Question

In a circular table cover of radius 32 cm, a design is formed leaving an equilateral triangle ABC in the middle as shown in figure below. Find the area of the design.

Answer 1

Hint: we will use the formula of the area of circle of radius r which is \[\pi {{r}^{2}}\] and the formula of a triangle which is given by, \[\dfrac{1}{2}(base)(height)\]. After this we will use the Central Angle Theorem which is stated as “The central angle subtended by two points on a circle is twice the inscribed angle subtended by those points.”
Complete step-by-step answer:
We have to find the area of the design.
Let ABC be the equilateral triangle and let O be the centre of the circle of radius r = 32cm.
We will first of all find the area of the circle.
The formula of the area of the circle of radius r is \[\pi {{r}^{2}}\].
Then A = \[\pi {{r}^{2}}\].
Substituting the value of the radius r = 32cm, we have,
\[\begin{align}
  & A=\left( \dfrac{22}{7}(32)(32) \right)c{{m}^{2}} \\
 & \Rightarrow A=\dfrac{22528}{7}c{{m}^{2}} \\
\end{align}\]
Now we have to calculate the area of the equilateral triangle.
To calculate so we need to have the side of the triangle.
For that we will do some constructions given below.

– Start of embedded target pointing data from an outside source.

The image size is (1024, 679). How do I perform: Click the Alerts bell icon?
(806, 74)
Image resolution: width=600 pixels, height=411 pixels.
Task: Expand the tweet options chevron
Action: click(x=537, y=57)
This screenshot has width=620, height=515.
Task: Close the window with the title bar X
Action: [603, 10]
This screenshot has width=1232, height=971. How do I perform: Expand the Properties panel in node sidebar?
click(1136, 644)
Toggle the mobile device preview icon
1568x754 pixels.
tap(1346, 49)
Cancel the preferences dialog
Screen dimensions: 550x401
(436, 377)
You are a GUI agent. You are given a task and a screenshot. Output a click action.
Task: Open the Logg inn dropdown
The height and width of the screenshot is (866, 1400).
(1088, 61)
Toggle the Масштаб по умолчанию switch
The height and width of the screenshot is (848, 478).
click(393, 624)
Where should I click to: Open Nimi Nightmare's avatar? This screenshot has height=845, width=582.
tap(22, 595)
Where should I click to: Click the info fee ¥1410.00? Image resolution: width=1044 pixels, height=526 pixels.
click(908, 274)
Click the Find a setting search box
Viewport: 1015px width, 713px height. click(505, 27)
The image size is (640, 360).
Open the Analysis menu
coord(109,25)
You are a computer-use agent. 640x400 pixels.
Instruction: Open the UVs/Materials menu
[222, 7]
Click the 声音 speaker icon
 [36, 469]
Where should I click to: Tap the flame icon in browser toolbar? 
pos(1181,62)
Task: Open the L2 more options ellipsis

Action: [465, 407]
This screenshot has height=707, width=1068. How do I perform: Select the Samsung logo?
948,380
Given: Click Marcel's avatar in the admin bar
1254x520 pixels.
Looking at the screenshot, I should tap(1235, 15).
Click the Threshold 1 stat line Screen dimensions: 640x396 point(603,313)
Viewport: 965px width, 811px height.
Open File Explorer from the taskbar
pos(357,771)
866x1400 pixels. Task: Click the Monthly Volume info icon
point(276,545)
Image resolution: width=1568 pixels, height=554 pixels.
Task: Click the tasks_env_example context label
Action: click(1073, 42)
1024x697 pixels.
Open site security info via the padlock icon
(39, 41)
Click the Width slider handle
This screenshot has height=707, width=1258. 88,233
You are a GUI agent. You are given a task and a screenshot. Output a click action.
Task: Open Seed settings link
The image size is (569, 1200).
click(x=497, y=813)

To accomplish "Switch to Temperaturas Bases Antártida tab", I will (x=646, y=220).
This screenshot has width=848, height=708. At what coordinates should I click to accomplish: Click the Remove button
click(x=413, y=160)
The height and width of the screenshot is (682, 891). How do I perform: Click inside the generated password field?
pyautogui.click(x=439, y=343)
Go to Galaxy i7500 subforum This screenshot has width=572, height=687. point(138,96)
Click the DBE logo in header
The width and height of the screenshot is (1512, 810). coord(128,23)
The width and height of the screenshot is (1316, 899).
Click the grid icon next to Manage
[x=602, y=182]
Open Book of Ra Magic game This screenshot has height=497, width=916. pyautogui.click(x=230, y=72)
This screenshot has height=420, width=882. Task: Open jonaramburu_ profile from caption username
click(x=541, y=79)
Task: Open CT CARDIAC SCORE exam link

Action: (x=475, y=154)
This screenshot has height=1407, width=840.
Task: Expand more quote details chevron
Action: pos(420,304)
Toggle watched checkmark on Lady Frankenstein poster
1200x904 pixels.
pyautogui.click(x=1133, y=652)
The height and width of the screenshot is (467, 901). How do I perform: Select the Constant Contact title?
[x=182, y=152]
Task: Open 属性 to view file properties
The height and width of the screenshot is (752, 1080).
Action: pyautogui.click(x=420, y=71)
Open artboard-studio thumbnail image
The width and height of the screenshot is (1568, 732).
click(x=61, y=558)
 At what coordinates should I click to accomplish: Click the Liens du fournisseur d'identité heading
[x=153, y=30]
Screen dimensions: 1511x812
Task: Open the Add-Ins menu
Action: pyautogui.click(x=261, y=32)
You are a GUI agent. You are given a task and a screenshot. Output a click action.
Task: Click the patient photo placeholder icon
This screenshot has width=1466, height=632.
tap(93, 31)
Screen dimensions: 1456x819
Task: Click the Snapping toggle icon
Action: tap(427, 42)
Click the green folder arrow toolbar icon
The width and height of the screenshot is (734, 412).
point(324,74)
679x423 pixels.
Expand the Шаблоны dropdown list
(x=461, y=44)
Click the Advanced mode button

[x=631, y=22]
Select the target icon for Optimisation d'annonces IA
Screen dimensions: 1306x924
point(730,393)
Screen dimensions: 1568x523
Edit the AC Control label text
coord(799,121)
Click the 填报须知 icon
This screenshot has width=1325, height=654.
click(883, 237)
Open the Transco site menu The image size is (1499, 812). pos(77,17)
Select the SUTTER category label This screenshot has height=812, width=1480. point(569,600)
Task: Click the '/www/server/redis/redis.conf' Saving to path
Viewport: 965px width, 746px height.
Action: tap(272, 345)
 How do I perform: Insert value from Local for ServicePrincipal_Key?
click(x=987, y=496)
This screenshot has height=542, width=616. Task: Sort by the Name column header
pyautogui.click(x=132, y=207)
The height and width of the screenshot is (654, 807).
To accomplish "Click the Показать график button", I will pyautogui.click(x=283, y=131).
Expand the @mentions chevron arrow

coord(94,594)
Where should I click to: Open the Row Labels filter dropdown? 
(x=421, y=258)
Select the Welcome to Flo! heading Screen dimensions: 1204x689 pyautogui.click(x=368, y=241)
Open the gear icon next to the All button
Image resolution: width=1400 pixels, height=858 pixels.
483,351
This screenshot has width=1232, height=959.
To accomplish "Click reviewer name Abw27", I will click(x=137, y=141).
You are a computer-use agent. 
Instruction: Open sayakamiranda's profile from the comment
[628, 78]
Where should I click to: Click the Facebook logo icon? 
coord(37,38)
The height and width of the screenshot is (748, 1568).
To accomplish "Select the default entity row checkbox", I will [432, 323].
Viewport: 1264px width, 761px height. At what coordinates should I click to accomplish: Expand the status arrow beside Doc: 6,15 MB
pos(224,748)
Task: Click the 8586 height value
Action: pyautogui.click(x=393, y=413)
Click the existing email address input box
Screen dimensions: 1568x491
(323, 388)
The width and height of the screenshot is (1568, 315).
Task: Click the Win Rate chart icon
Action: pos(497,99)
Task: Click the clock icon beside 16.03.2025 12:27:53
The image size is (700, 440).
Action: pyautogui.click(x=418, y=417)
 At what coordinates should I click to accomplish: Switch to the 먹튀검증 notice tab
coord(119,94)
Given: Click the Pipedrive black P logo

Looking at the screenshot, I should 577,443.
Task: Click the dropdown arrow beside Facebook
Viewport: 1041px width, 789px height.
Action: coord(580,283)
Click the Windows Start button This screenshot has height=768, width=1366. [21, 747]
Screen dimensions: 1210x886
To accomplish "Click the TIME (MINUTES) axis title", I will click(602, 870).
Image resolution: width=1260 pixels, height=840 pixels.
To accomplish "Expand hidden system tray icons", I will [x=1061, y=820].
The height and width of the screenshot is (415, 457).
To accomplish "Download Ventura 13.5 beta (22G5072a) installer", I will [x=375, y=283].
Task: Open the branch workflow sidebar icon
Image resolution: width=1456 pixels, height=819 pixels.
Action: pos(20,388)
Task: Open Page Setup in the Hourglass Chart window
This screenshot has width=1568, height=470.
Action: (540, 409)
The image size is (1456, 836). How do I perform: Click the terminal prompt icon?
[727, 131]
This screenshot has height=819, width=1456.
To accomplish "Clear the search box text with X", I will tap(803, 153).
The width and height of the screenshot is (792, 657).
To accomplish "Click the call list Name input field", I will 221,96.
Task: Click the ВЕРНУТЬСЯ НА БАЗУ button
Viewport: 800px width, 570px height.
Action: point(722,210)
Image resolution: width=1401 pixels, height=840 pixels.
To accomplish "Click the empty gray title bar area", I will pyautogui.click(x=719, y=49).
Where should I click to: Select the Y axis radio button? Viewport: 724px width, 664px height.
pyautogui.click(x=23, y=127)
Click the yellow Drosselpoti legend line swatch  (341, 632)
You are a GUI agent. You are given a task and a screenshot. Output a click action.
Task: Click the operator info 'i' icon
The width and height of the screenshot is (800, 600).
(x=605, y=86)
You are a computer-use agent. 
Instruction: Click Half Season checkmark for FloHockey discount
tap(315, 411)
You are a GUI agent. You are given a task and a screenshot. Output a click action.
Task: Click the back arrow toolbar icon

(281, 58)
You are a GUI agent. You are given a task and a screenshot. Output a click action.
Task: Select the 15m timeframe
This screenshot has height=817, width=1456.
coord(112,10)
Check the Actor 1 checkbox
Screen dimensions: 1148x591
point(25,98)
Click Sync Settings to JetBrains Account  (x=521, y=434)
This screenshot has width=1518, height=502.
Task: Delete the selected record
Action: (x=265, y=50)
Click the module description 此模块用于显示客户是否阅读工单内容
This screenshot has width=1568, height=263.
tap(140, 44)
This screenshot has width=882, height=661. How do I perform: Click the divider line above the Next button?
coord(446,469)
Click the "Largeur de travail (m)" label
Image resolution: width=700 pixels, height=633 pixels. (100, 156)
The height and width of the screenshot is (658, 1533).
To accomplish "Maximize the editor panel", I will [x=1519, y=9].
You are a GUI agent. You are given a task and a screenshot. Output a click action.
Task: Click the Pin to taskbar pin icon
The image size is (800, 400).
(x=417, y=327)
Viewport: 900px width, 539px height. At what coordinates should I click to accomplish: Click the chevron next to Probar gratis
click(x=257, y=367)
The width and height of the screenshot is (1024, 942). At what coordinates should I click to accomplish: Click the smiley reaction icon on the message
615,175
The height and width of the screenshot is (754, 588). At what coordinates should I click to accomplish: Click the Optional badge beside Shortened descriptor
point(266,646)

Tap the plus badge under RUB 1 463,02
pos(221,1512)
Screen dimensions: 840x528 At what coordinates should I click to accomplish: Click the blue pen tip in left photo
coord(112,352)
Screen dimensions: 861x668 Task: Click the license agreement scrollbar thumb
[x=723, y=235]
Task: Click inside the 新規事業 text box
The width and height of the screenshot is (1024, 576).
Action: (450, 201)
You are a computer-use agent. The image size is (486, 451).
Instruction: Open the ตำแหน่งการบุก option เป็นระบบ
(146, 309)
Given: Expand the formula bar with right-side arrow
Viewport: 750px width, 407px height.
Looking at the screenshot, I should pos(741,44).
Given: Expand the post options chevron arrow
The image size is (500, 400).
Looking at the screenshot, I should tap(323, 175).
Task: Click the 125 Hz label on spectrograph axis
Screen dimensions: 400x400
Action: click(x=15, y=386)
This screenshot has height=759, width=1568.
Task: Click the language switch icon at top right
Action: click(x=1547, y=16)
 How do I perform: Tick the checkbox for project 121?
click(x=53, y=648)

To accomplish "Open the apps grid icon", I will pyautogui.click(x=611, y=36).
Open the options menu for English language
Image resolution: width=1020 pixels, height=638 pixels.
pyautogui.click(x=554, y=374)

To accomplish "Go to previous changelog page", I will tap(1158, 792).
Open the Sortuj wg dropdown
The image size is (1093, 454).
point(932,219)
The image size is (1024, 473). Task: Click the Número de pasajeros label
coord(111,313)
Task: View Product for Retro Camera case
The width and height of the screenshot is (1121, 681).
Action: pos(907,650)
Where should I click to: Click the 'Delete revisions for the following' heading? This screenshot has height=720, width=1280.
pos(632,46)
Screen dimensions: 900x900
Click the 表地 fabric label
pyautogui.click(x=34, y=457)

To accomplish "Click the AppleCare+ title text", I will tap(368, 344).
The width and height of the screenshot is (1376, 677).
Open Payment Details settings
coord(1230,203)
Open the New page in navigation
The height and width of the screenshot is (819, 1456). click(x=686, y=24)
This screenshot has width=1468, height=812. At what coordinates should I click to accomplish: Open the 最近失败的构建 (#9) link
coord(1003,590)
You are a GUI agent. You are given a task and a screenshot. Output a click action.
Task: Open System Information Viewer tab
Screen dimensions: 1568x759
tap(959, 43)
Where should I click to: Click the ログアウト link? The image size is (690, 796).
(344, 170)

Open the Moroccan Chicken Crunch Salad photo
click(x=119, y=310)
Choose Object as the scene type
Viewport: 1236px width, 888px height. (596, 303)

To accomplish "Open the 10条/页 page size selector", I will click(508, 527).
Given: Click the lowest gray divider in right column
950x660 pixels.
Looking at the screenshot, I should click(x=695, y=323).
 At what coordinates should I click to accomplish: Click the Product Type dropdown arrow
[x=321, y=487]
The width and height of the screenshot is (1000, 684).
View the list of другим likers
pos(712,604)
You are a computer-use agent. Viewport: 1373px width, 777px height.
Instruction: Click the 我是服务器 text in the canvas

Draw OM perpendicular to BC.
Now we will use the Central Angle Theorem which is stated as “The central angle subtended by two points on a circle is twice the inscribed angle subtended by those points.”
Therefore as \[\angle BAC={{60}^{0}}\], Being an angle of the equilateral triangle.
Therefore, \[\angle BOC=2({{60}^{0}})={{120}^{0}}\], both the angles are made by the same arc BC of the given circle.
And now because OM is a perpendicular bisector therefore, it bisects the angle BOC.
Therefore, \[\angle BOM=\text{ }\dfrac{1}{2}(120{}^\circ )=60{}^\circ \].
 Now consider\[\Delta BOM\],
Applying cos on the angle BOM, we get,
\[\begin{align}
  & cos\text{ }60{}^\circ =\dfrac{OM}{OB} \\
 & \Rightarrow cos\text{ }60{}^\circ =\dfrac{1}{2}=\dfrac{OM}{OB} \\
 & \Rightarrow \dfrac{OM}{OB}=\dfrac{1}{2} \\
\end{align}\]
Now because OB is the radius of the circle and r = 32cm, gives OB = 32cm.
Substituting the value of OB, we get,
\[OM=\text{ }16\text{ }cm\].
\[\begin{align}
  & Also,\text{ }\dfrac{BM}{OM}=\text{ tan}60{}^\circ \\
 & \Rightarrow \dfrac{BM}{OM}=\text{ tan}60{}^\circ =\sqrt{3} \\
\end{align}\]
Substituting the value of OM as 16cm we get,
\[BM=\text{ }16\sqrt{3}\text{ }cm\].
Now the formula to calculate the area of the triangle is given by \[\dfrac{1}{2}(base)(height)\].
Here base of the \[\Delta BOC\] is BC = 2BM, which is,
\[BC\text{ }=\text{ }2\text{ }BM\text{ }=32\sqrt{3}\text{ }cm\] and the height is OM = 16cm.
Substituting the values, we get,
The area of \[\Delta BOC\] is given by,
\[\begin{align}
  & A'=\dfrac{1}{2}(BC)(OM) \\
 & \Rightarrow A'=\dfrac{1}{2}(32\sqrt{3})(16) \\
 & \Rightarrow A'=8(32)\sqrt{3} \\
\end{align}\]
Now the area of \[\Delta ABC\] is equal to three times area of \[\Delta BOC\],
Therefore, the area of the \[\Delta ABC\] is,
Area of \[\Delta ABC=3(8(32)\sqrt{3})\]
\[\Rightarrow \] Area of \[\Delta ABC=768\sqrt{3}c{{m}^{3}}\].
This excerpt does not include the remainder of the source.